THOMAS T. WOODALL, PRESIDING JUDGE
A summary of the facts underlying Petitioner's convictions can be found in this court's opinion in State v. Willie Price, No. W2009-00083-CCA-R3-CD, 2010 WL 376625 (Tenn. Crim. App., Feb. 3, 2010), perm. app. denied (Tenn., June 17, 2010). In that opinion, this court gave the following synopsis of the facts:
This case involves a man who became known in the Memphis-area media as the "Hacks Cross Creeper." On February 11, 2003, a man broke into the Germantown home of the victim, D.W. (footnote omitted), robbed her, extracted her promise that she would not call the police, and then left through the back door. Despite her promise, the victim called the police as soon as her husband returned home. Less than a month later, on March 8, 2003, the same man broke into the victim's home again, awakened her from her sleep, accused her of lying to him by calling the police, demanded more money, and raped her. The victim fought against the attack and the man bit her arm during the struggle. Approximately two and a half years later, investigators matched the DNA profile of saliva obtained from the victim's wound to the defendant.
Following his arrest, the defendant gave a statement to police in which he admitted that he had twice burglarized the victim's home and robbed her.

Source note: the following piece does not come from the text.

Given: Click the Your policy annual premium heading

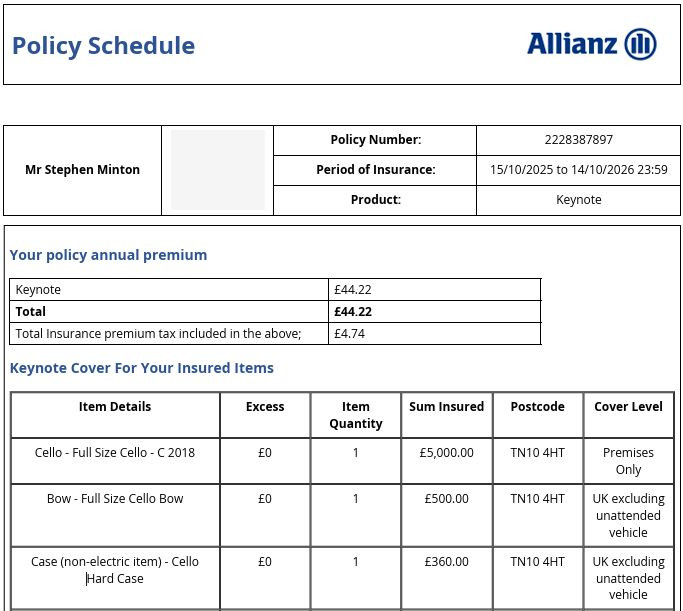Looking at the screenshot, I should tap(108, 255).
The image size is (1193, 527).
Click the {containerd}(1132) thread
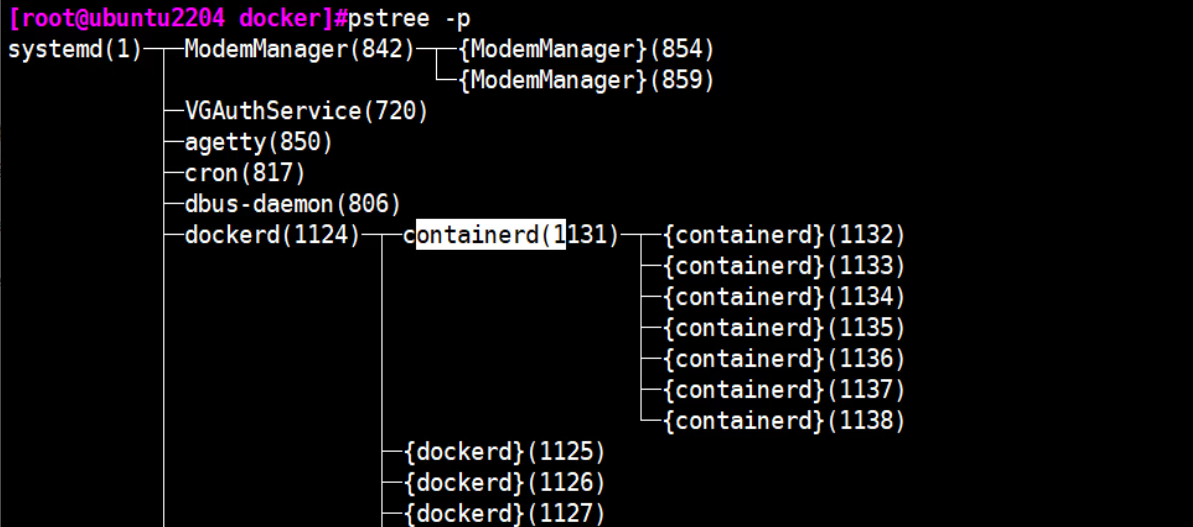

He also admitted that he had penetrated the victim's vagina with his penis, but he claimed that the sexual contact had been consensual.
Id., at *1.
In his Amended Petition for Post-Conviction Relief, Petitioner asserted 14 examples of trial counsel's ineffectiveness; however, on appeal, Petitioner makes only the following assertions: trial counsel was ineffective for failing "to call any witnesses, known or that should have been known to counsel, who had relevant information to the defense and their theories at trial[;]" trial counsel was ineffective for "failing to send an investigator to interview the police officers who transported Appellant from Mississippi after a DNA 'reverse hit[;]'" and "[t]rial counsel failed to file any motion to suppress the DNA identification." We therefore limit our summary of the evidence presented at the post-conviction hearing and our discussion of the issue to those claims.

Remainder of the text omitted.